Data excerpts
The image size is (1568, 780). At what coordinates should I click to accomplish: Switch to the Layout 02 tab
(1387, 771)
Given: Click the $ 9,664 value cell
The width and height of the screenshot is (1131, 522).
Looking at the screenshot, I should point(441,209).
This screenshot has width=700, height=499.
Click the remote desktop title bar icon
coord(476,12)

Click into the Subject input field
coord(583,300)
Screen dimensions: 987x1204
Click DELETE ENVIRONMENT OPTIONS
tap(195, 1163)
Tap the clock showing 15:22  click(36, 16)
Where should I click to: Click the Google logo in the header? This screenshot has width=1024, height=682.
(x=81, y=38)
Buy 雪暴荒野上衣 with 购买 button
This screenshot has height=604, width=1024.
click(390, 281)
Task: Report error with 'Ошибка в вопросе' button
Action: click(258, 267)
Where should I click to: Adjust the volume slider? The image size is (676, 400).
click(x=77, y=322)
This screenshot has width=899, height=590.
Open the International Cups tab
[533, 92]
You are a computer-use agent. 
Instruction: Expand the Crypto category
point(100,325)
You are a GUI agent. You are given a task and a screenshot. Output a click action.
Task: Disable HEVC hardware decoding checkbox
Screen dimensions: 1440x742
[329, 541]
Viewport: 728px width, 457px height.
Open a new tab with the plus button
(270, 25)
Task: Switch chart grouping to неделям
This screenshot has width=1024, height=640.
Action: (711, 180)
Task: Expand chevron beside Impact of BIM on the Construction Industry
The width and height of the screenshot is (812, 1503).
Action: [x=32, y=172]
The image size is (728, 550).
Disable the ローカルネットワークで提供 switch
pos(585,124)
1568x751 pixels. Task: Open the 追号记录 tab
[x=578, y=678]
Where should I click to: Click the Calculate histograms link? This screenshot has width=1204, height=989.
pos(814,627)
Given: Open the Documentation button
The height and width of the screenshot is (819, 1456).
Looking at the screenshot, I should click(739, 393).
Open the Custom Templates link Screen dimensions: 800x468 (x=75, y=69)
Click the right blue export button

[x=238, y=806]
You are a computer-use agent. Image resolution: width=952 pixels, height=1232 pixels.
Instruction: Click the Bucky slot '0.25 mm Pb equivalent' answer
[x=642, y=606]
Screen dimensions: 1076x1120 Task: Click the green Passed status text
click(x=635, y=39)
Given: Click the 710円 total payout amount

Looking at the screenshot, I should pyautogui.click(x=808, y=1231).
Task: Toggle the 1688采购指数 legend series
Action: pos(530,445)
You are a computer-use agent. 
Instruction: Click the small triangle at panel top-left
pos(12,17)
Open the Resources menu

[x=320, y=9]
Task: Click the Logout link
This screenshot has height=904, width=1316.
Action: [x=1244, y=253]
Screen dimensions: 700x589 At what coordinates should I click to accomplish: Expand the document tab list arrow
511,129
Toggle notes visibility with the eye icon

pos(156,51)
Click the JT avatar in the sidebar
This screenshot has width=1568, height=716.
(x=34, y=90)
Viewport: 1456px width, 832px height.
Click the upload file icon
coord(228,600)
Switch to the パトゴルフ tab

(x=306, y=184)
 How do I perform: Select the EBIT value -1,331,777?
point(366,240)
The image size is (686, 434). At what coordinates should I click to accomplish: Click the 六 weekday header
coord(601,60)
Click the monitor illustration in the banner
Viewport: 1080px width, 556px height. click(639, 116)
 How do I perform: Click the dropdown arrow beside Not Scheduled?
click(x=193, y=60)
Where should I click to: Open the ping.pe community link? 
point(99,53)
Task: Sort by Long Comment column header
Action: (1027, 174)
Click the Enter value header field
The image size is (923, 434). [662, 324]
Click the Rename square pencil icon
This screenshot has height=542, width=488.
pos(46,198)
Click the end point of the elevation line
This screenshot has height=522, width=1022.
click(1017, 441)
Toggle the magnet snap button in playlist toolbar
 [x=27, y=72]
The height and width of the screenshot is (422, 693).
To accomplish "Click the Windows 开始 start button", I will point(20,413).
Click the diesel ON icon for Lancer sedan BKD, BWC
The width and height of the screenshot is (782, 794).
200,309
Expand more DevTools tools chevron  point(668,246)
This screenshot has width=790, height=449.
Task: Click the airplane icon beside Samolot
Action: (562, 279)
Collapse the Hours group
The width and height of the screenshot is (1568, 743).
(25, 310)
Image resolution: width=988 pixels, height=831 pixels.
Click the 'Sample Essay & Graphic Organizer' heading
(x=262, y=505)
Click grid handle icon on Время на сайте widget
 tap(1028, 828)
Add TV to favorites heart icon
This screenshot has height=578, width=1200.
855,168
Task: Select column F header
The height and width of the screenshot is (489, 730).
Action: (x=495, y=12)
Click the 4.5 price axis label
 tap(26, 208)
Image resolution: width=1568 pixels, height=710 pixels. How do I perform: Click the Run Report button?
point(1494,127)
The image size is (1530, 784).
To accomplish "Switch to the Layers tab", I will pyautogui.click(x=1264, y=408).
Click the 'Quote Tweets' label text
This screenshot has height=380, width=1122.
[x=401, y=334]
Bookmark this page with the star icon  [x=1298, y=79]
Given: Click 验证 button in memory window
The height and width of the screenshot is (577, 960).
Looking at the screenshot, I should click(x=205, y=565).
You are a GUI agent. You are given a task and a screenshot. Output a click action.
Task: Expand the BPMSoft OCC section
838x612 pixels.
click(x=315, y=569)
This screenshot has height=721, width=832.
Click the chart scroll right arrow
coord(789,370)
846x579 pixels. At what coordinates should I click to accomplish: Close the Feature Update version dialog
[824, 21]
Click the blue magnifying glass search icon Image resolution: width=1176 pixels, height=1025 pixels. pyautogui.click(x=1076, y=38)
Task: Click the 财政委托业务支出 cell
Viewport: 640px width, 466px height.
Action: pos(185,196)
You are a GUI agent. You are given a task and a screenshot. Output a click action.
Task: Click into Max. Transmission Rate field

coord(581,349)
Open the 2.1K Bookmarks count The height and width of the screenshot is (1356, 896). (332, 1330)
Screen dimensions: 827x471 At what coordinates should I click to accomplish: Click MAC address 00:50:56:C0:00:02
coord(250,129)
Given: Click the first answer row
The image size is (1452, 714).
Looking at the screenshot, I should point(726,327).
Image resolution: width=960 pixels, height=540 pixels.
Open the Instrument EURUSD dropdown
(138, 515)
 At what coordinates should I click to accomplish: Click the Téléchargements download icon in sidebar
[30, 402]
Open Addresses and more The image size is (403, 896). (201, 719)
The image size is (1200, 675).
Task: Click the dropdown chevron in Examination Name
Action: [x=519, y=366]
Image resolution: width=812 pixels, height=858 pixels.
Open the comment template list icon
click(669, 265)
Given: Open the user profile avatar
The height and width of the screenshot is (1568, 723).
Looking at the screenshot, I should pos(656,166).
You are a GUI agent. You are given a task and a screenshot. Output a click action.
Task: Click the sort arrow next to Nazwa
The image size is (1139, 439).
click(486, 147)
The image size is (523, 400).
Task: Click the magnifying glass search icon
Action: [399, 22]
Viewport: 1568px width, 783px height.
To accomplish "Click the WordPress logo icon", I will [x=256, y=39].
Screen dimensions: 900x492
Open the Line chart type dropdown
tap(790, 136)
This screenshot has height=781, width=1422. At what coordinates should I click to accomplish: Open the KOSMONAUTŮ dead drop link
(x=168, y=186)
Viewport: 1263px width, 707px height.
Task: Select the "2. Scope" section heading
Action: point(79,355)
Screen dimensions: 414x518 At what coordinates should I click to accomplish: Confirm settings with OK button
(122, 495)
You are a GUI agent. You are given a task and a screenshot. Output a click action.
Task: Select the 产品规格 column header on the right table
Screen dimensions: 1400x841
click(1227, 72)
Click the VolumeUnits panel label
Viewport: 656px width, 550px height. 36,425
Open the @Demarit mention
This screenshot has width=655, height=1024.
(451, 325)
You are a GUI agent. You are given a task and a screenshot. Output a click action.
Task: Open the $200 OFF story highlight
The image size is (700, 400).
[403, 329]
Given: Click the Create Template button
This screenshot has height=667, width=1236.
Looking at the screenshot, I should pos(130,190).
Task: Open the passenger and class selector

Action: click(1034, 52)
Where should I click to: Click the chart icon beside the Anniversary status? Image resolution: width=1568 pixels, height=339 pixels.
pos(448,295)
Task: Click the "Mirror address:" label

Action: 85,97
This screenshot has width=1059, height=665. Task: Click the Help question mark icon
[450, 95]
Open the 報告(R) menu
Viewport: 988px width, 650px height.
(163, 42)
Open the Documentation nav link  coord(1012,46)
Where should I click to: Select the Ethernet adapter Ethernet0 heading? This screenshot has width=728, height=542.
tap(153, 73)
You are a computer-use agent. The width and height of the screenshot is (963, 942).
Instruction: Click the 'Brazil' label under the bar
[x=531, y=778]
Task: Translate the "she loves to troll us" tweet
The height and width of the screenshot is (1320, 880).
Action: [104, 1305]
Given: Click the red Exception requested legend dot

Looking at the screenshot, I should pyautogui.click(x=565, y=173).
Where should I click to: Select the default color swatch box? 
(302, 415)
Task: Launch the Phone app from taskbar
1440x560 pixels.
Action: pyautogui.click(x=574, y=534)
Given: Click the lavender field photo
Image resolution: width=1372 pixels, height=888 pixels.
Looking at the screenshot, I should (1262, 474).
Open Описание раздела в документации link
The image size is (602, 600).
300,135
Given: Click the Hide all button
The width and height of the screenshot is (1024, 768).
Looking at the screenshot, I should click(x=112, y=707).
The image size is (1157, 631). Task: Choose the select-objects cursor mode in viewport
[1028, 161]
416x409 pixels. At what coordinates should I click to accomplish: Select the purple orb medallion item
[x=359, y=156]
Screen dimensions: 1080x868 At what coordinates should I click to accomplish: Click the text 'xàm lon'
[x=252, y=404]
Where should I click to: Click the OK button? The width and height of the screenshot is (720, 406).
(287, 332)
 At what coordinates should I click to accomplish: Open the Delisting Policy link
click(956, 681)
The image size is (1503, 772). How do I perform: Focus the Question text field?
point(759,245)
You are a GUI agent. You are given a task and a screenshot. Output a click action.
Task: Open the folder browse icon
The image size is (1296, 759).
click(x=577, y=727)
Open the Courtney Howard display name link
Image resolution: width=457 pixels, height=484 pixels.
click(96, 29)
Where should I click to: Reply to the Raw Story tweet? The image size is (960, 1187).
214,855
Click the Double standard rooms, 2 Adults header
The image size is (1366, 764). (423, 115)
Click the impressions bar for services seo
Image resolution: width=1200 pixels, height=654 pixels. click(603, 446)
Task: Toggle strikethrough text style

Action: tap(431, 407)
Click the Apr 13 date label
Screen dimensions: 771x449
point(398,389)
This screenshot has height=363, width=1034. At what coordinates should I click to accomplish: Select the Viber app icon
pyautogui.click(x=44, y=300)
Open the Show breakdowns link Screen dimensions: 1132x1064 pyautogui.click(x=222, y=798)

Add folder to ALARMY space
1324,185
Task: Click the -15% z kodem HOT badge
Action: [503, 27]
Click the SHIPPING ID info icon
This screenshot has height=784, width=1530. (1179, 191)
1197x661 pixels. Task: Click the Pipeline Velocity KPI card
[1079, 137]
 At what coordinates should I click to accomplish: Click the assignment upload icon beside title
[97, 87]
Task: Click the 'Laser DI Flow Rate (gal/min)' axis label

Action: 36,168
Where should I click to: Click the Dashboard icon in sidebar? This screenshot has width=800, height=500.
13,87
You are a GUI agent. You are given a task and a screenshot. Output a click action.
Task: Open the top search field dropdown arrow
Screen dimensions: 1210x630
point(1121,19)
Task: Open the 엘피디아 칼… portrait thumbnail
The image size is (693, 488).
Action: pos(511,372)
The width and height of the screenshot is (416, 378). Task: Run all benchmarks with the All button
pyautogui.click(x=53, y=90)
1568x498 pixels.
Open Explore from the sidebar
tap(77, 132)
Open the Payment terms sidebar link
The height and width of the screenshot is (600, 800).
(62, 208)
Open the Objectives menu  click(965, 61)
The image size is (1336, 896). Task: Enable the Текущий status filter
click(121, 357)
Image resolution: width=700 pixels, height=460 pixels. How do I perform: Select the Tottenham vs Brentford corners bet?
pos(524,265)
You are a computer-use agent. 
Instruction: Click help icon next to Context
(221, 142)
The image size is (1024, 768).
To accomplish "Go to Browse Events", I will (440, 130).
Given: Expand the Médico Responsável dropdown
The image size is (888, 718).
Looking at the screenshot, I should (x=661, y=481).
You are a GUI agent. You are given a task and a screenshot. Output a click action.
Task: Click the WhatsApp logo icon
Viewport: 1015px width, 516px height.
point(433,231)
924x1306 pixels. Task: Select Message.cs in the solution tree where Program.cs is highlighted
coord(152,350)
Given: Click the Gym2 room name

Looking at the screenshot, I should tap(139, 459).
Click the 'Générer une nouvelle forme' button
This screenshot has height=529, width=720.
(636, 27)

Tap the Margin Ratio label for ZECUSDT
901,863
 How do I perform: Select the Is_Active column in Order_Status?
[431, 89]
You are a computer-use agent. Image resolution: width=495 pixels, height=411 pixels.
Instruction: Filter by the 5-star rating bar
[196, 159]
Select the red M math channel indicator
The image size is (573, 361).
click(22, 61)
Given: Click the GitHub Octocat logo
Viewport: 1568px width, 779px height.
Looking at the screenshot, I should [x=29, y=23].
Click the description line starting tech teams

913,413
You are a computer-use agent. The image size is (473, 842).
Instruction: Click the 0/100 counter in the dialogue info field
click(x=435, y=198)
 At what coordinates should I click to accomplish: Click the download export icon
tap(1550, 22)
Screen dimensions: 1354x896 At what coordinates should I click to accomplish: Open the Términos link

Exercise >> Looking back over the data above, restate word for word the lines that begin at the line with "Click DELETE ENVIRONMENT OPTIONS" and end at the line with "Task: Disable HEVC hardware decoding checkbox", inclusive.

Your response >>
Click DELETE ENVIRONMENT OPTIONS
tap(195, 1163)
Tap the clock showing 15:22  click(36, 16)
Where should I click to: Click the Google logo in the header? This screenshot has width=1024, height=682.
(x=81, y=38)
Buy 雪暴荒野上衣 with 购买 button
This screenshot has height=604, width=1024.
click(390, 281)
Task: Report error with 'Ошибка в вопросе' button
Action: click(258, 267)
Where should I click to: Adjust the volume slider? The image size is (676, 400).
click(x=77, y=322)
This screenshot has width=899, height=590.
Open the International Cups tab
[533, 92]
You are a computer-use agent. 
Instruction: Expand the Crypto category
point(100,325)
You are a GUI agent. You are given a task and a screenshot. Output a click action.
Task: Disable HEVC hardware decoding checkbox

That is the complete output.